» Written task
List each line of the material that contains the string "address". Matching is case-sensitive.

» Task input

+ + + + + + +

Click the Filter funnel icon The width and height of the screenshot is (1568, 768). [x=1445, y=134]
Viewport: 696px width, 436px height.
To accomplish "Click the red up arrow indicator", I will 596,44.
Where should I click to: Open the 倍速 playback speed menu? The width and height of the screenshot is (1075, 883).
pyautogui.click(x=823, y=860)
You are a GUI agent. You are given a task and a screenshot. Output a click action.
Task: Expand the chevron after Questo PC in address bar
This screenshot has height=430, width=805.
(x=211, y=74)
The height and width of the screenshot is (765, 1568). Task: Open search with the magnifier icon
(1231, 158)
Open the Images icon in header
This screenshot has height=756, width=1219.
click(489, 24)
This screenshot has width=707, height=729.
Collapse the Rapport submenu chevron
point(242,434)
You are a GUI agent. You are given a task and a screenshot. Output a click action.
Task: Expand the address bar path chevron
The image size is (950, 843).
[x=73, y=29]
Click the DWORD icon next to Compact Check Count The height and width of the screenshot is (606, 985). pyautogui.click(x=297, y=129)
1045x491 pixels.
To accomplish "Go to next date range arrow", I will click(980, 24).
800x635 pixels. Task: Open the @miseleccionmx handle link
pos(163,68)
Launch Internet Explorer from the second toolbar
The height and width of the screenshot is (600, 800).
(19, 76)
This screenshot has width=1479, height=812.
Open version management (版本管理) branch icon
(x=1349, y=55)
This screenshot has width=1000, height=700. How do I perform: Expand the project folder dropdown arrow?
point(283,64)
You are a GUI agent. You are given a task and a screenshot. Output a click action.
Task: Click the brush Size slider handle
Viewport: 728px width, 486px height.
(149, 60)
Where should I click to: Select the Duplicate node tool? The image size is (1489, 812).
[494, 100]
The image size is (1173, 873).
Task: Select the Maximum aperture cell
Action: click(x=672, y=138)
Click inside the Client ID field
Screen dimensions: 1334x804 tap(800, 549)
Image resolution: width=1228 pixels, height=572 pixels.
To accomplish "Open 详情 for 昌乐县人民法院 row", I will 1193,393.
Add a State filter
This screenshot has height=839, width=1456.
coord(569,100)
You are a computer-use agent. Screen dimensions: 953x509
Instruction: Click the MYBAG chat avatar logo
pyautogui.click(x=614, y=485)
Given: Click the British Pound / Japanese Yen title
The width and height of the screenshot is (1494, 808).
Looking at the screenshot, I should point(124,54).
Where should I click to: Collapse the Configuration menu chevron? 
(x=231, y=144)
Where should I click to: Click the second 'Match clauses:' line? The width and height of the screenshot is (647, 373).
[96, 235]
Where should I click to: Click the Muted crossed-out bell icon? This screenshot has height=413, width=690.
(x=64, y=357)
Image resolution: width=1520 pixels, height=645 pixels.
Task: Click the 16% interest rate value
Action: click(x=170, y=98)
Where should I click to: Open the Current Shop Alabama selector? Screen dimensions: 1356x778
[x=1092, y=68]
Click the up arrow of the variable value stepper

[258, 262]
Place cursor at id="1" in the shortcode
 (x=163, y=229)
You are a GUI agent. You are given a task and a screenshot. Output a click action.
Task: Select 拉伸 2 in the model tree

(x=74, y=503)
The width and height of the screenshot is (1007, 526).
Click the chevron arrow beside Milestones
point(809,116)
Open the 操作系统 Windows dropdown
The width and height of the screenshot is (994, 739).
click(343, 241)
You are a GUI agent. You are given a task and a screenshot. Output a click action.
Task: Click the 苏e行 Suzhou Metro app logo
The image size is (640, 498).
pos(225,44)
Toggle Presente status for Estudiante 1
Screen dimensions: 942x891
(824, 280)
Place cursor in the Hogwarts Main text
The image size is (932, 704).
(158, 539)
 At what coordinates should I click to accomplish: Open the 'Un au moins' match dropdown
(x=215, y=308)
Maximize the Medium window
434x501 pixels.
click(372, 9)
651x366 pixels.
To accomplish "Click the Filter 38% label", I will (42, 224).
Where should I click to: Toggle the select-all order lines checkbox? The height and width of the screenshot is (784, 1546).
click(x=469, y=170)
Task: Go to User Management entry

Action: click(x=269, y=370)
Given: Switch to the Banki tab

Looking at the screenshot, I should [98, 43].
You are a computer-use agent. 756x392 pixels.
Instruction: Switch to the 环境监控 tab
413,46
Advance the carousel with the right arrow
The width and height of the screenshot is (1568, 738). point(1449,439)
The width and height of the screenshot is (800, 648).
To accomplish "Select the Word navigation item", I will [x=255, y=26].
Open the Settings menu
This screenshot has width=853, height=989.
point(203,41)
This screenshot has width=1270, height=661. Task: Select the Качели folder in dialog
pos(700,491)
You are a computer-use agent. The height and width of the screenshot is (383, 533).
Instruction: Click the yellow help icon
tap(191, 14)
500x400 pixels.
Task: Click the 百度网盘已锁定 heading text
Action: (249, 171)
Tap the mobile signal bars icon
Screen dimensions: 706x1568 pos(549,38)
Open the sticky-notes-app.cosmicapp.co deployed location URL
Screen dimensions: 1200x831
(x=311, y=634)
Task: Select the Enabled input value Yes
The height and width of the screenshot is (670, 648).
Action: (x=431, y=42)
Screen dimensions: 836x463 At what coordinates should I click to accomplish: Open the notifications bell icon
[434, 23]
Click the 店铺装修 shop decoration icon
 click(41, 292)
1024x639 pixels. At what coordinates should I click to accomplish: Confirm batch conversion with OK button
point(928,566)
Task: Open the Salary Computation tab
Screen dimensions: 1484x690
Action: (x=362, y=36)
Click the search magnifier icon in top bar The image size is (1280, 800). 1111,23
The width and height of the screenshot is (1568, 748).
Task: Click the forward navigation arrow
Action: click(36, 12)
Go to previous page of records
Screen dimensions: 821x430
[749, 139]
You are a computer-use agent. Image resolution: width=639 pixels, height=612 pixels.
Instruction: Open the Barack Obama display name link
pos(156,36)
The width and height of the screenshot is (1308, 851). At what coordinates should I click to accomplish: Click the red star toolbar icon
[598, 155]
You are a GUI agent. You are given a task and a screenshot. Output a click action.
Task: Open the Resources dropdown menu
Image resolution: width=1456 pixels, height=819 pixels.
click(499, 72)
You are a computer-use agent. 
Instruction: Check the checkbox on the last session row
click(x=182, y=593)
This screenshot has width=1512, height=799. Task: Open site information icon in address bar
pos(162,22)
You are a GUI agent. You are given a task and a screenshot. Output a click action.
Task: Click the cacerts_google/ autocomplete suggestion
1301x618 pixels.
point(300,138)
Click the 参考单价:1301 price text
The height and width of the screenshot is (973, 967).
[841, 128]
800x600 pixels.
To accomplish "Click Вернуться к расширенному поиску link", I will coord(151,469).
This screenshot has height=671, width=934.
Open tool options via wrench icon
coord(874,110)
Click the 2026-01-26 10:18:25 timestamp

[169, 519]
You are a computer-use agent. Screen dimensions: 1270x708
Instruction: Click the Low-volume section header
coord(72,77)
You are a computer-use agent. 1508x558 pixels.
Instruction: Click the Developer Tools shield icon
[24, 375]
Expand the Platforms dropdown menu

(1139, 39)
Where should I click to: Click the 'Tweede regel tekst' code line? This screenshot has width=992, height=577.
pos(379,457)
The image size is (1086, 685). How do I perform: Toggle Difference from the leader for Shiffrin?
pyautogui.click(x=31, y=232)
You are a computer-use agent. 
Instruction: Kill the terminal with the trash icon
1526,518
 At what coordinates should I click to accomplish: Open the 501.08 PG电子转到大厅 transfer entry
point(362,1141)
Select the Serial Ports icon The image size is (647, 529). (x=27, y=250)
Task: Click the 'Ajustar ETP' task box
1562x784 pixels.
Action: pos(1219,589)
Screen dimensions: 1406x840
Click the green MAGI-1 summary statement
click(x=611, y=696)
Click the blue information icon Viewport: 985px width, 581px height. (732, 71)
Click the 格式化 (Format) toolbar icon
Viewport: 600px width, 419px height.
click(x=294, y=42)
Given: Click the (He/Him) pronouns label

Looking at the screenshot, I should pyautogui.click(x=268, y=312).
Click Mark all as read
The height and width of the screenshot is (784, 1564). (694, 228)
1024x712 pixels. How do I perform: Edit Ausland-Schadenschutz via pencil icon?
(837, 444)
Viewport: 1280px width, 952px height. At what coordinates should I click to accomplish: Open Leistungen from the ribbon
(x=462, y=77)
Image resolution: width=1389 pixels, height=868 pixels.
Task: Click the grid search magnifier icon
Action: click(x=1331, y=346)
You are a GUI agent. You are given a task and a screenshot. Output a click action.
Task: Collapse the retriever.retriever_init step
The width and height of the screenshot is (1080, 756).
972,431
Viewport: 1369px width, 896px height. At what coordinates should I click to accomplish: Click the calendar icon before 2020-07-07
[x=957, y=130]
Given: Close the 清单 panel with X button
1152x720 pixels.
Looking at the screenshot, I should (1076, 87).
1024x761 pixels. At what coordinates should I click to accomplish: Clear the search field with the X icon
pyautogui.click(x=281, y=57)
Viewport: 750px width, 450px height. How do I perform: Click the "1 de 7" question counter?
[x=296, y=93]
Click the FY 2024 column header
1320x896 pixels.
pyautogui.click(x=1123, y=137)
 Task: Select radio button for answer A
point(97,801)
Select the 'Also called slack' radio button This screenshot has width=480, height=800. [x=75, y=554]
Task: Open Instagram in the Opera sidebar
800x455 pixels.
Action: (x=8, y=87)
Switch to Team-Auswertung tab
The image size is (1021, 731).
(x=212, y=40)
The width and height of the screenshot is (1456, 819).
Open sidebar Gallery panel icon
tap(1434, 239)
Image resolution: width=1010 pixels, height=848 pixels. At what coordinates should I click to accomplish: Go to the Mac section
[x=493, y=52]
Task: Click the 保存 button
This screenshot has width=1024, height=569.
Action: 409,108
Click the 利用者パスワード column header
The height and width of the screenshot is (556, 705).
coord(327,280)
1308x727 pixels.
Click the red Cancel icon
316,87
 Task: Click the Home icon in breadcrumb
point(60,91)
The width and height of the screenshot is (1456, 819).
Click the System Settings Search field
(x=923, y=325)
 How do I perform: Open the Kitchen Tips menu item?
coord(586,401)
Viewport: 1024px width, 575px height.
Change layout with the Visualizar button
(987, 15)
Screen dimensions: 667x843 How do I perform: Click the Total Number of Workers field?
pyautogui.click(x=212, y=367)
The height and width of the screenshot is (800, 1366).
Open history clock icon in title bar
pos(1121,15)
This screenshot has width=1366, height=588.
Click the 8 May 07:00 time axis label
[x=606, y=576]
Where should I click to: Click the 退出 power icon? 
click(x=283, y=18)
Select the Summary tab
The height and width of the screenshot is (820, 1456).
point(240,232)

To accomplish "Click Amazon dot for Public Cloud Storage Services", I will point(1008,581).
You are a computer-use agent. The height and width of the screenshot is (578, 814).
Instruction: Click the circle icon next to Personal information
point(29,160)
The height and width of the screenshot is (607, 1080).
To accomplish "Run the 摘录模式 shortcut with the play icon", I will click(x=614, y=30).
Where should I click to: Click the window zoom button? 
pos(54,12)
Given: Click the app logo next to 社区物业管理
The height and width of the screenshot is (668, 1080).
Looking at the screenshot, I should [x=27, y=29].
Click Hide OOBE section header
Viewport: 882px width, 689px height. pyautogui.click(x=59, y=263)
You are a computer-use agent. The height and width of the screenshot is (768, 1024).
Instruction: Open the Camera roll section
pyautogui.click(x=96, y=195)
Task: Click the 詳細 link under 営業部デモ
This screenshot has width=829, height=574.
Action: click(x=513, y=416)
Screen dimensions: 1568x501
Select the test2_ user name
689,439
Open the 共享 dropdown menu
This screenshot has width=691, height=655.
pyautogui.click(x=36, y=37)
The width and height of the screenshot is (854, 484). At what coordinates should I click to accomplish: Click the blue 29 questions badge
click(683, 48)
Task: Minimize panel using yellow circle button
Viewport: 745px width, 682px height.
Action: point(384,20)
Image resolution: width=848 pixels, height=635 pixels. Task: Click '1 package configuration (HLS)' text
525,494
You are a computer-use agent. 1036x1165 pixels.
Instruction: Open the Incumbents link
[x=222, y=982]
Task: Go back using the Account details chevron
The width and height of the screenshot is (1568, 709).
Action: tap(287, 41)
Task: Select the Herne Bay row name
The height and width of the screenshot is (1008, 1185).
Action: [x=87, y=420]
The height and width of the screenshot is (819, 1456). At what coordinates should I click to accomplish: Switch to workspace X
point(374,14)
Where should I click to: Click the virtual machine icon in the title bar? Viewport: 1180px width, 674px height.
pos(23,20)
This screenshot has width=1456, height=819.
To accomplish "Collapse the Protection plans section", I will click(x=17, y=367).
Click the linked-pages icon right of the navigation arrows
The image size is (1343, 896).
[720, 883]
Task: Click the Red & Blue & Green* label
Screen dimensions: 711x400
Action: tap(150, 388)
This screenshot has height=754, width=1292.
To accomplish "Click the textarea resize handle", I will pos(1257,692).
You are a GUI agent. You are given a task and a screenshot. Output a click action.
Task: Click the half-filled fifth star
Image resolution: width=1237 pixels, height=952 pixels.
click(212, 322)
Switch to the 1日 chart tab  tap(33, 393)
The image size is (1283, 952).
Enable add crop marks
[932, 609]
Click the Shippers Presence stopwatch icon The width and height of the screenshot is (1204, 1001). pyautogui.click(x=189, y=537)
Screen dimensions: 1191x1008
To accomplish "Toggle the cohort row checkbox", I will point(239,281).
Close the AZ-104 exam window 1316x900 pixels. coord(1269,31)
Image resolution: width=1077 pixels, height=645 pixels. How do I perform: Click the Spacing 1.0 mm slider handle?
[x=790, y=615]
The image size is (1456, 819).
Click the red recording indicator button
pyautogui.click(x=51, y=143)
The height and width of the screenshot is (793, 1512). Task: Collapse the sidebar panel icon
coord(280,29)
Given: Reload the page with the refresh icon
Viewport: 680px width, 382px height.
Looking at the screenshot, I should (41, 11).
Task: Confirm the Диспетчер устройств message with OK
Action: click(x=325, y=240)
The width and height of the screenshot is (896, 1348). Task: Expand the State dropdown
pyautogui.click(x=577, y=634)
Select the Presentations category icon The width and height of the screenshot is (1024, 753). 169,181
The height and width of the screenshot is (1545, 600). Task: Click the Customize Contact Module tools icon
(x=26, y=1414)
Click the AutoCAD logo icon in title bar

+ + + + + + +

» Task result
Task: Expand the chevron after Questo PC in address bar
Task: Expand the address bar path chevron
This screenshot has width=1512, height=799. Task: Open site information icon in address bar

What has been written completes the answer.